Идеи живут куда дольше людей. Раз возникнув, идеи вообще словно бы навсегда остаются в духовной атмосфере человечества, по существу, и составляя эту атмосферу. «Хорошие» и «плохие», «здравые» и «вздорные» идеи составляют духовную атмосферу, находясь постоянно в сложном движении, противоречиво контактируя друг с другом, взаимодействуя, взаимопротивоборствуя, опускаясь «ближе к земле» или уходя куда-то из поля зрения данного поколения и словно консервируясь в том «безвоздушном пространстве», куда уже не достигают никакие звуки и отголоски живой жизни. Где-то витают и «ждут своего часа» так называемые «забытые идеи» или идеи «преждевременные», что-то поделывают «непродуманные» и «утопические»… И трудно, напрасно делить все это богатство духовного мира человечества, всю эту облекающую наш земной шар сферу духа на две резко размежеванные части – «реакционную» и «прогрессивную». Контакты и взаимопроникновения идей, порой совершенно, казалось бы, взаимоисключающихся, – дело обычное и, в общем-то, естественное. Всякого рода, к примеру, непролетарские идеологии являются неустранимой «средой обитания» марксизма. Борясь с этой «средой» и отрицая ее, марксизм при всем том находится с ней в очень сложных отношениях, неизбежно соприкасаясь с ней. Самоизоляционизм в этом случае – иллюзия. В плоскости практически-политической эти иллюзии оборачиваются сектантством и догматизмом, ведут к отрыву марксистской идеологии от масс. Даже само возникновение марксизма, как на то указывал Ленин, было неразрывно связано с развитием непролетарских идеологий, поскольку именно они явились – в наивысших достижениях немецкой классической философии, французского утопического социализма и английской политической экономии – идейно-теоретическими источниками марксизма… По сути дела, перед нами хор, который включает в себя самые разные «голоса» и «звуки» и, как-то преобразуя их, не превращается в некую саморазрушительную какофонию, а все-таки сохраняет общую «тональность» звучания. Это не хаос, а многозвучие, обнимающее собой весь возможный идейный диапазон, определяемый всем духовным богатством человечества, накопленным в конечном счете (даже в «снятом» виде) за всю историю его развития.

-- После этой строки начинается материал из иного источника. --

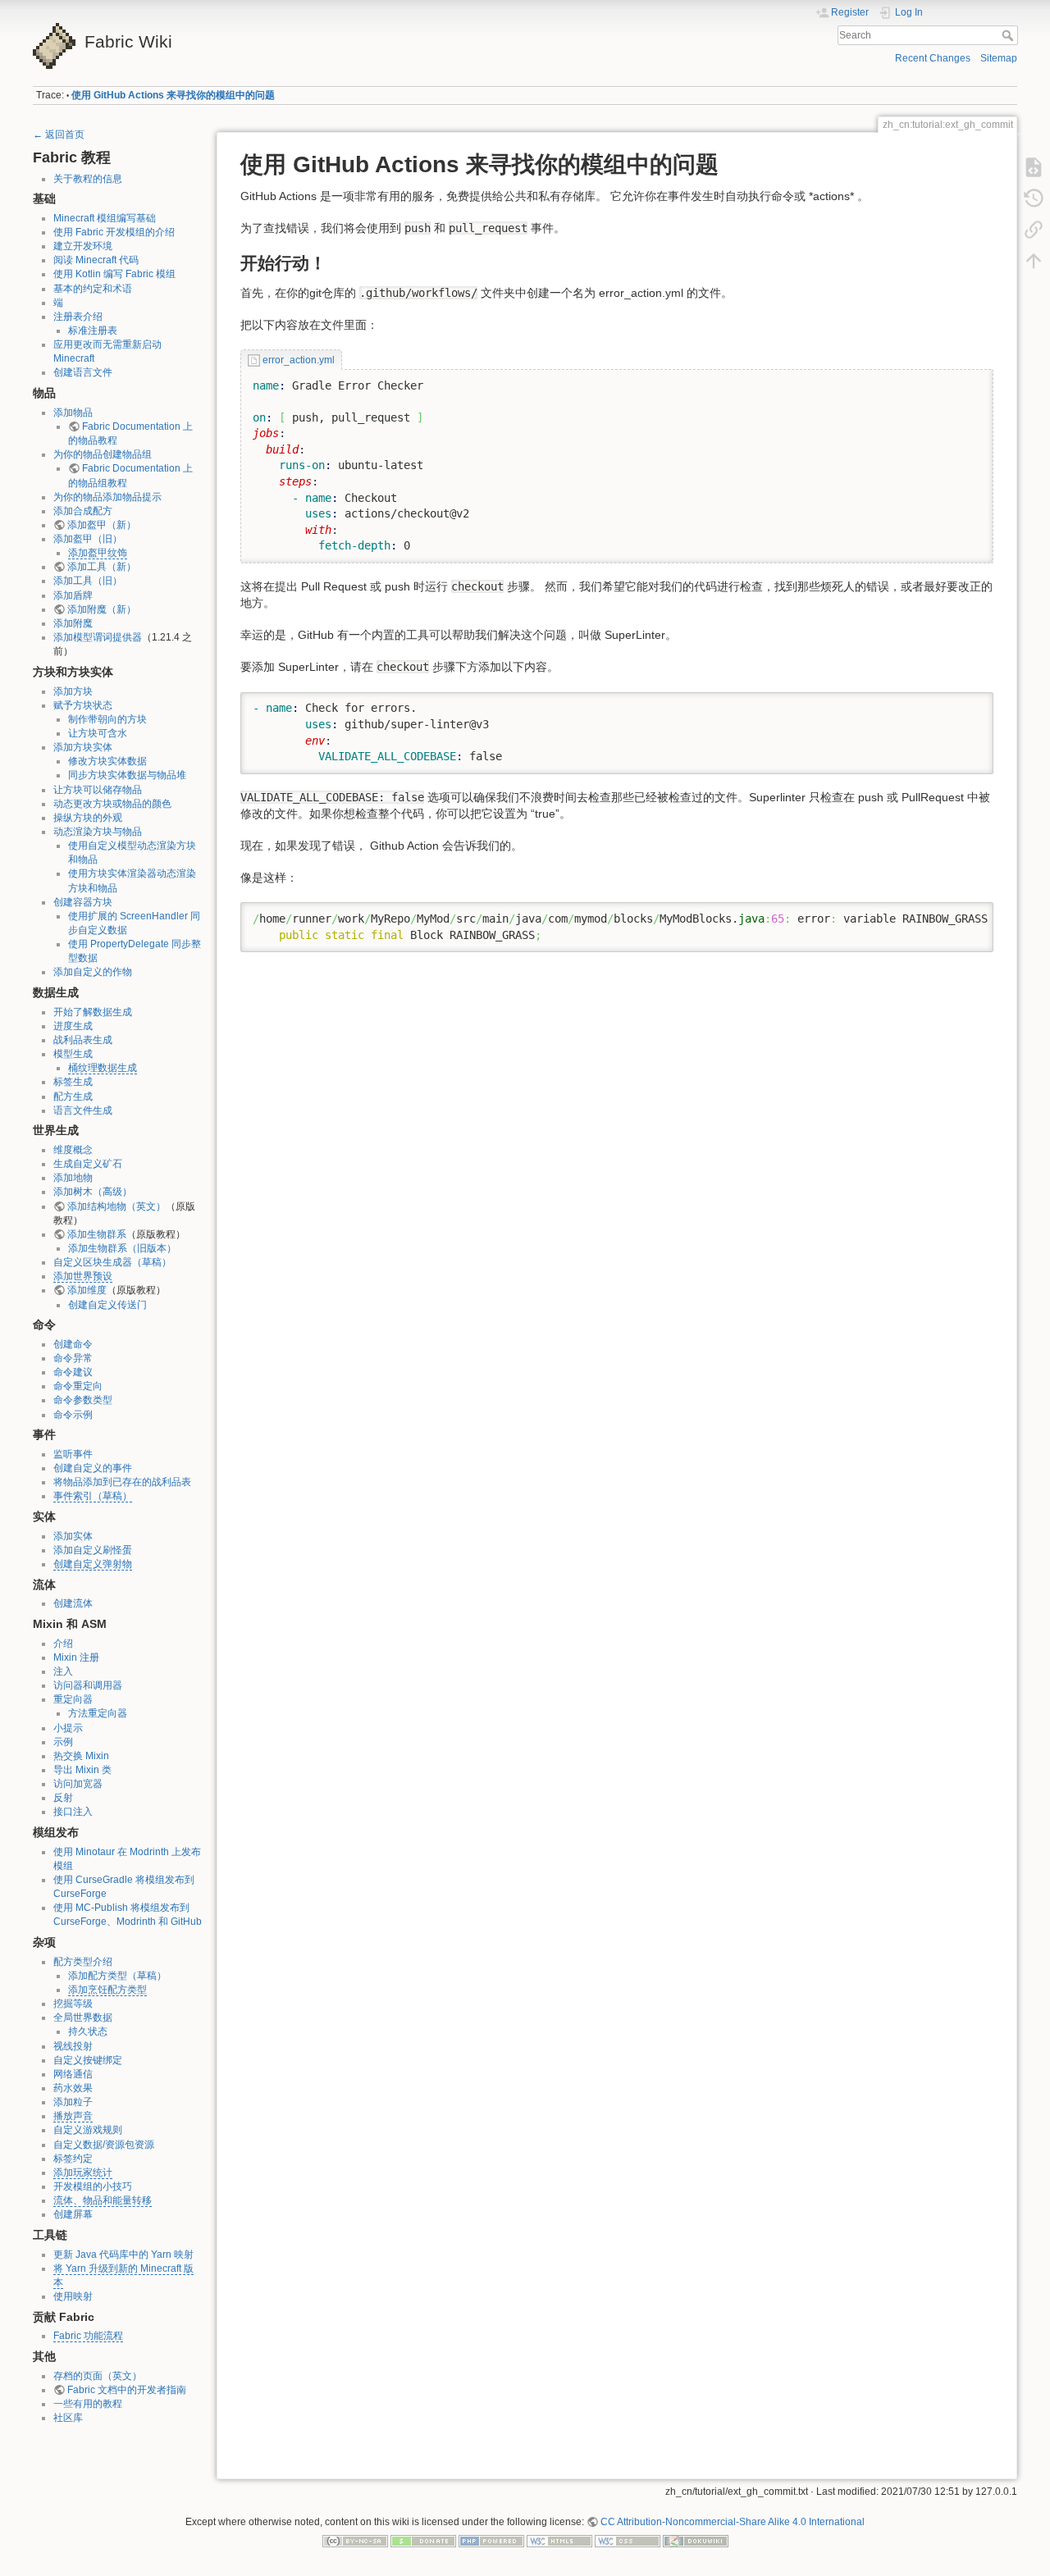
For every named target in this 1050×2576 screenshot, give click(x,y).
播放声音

Конечно, идеи не существуют вне людей. Тут возникает некое кажущееся противоречие, несоответствие – бессчетное число поколений накапливало идейную атмосферу, но «потребителем» и реальным «носителем» всей этой «воздушной армады» всякий раз оказывается только одно из поколений, существующее в каждый данный исторический момент. Так. Но только ведь всякий «исторический момент» – момент некоего исторического процесса, открытого для движения идей «в обе стороны» его. Но еще более того важно тут то обстоятельство, что, вообще-то говоря, в любом обществе не может не сохраняться определенная степень духовной многослойности, сосуществуют – пусть не мирно, порой в ожесточенной схватке – разные уровни и даже типы общественного сознания. И даже отдельная личность, как о том уже был у нас случай упомянуть в иной связи, – тоже процесс. Что же говорить о типе! Это всегда чрезвычайно сложный конгломерат, что и объясняется необходимостью всякого мировоззренческого типа контактировать со всей средой своего «духовного обитания». Таким образом и получается, что в одно и то же историческое время существуют не только разные идеи и системы идей, но и самые разные модификации одной и той же системы идей. Все это вроде бы даже и самоочевидно, но применительно к конкретному «случаю» – судьбе или характеру человека – обнаруживаются неожиданные обстоятельства.